**Quoted passage**
June 24, 2023
MY CORNER by Boyd Cathey
The Return of the “Great Disruptor”
Donald J. Trump
Friends,
It is absolutely clear now to all but the most ideologically
infected or close-minded automaton that the prosecution of President Donald Trump
for various levels of malfeasance in regard to his handling of records seized
by stormtrooper agents of Merrick Garland’s Department of Justice is just the
latest, and most egregious attempt to “get Donald Trump.” It comes after the
implosion of the failed “Russia Hoax,” two utterly obscene impeachment efforts,
a series of January 6 “show hearings” (which would make the East German Stasi
or KGB envious!), and various harassment trials over purported sexual miscues
(like the accusations against Justice Kavanaugh, financed
by big Democratic Party billionaire Reid Hoffman).
Since Trump’s shocking and unsuspected election to the
American nation’s highest office, virtual panic has taken hold not just of the
Left, but also conspicuously of the establishment Republican elites, supposedly
on the Right. For decades these elites, both the managerial Left and the establishment
conservatives, have considered their sinecures and positions of power over the
rest of us to be untouchable, and their authority theirs by right. They have
formed a kind of self-perpetuating oligarchy, an exclusive Uniparty, and simple
citizens, no matter whom they may be, have no right to question its right to
control our lives, not just politically, but increasingly via the incestuous
partnership with national and international finance corporatism (including the electronic
media giants).

**Supplied data**
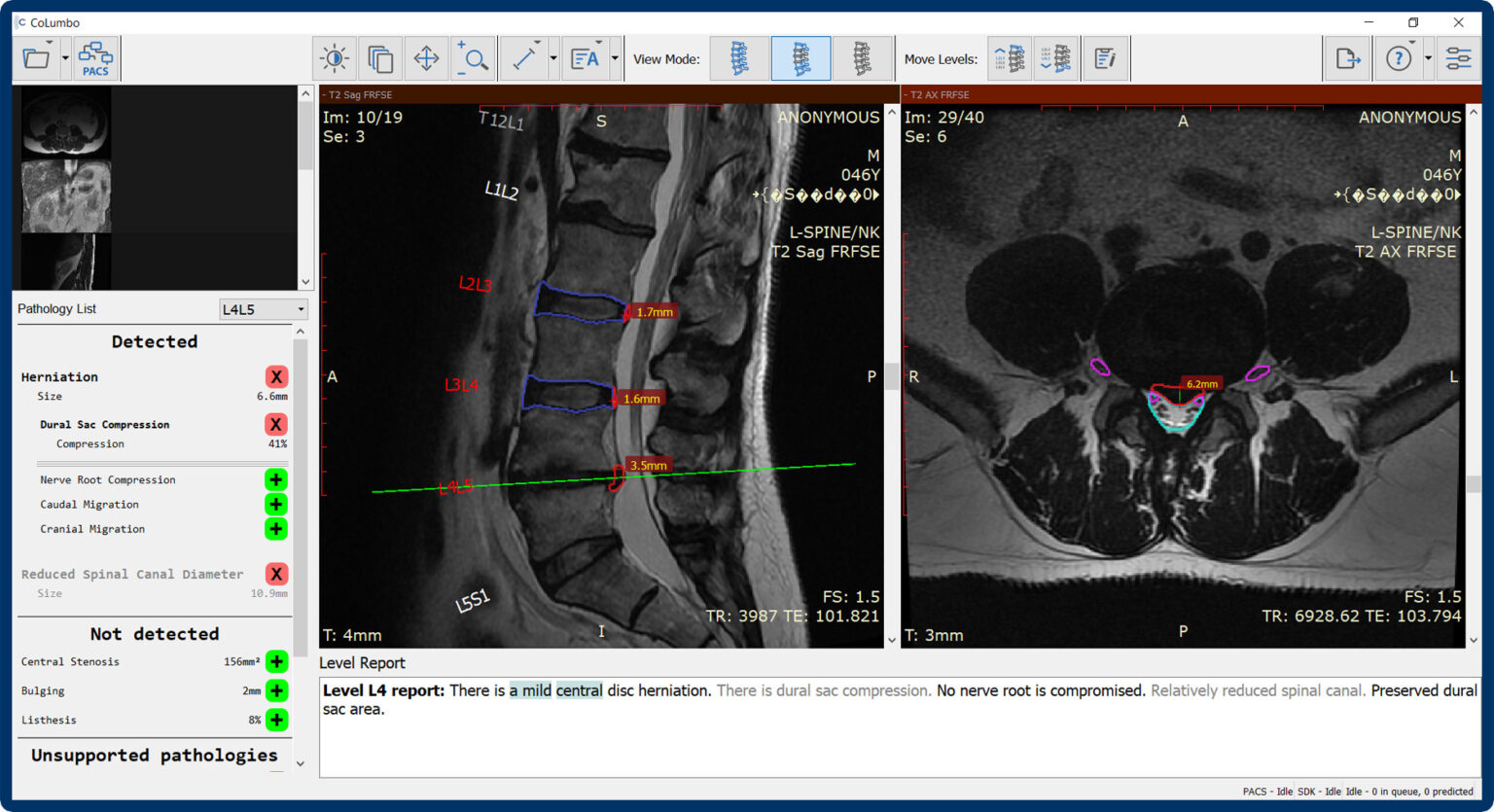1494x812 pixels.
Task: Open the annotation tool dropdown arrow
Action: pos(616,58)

**Your assignment**
In the column "The Return of the 'Great Disruptor,'" whose Department of Justice is said to have seized the records? The material is not needed for this.

**Task output**
Merrick Garland's Department of Justice.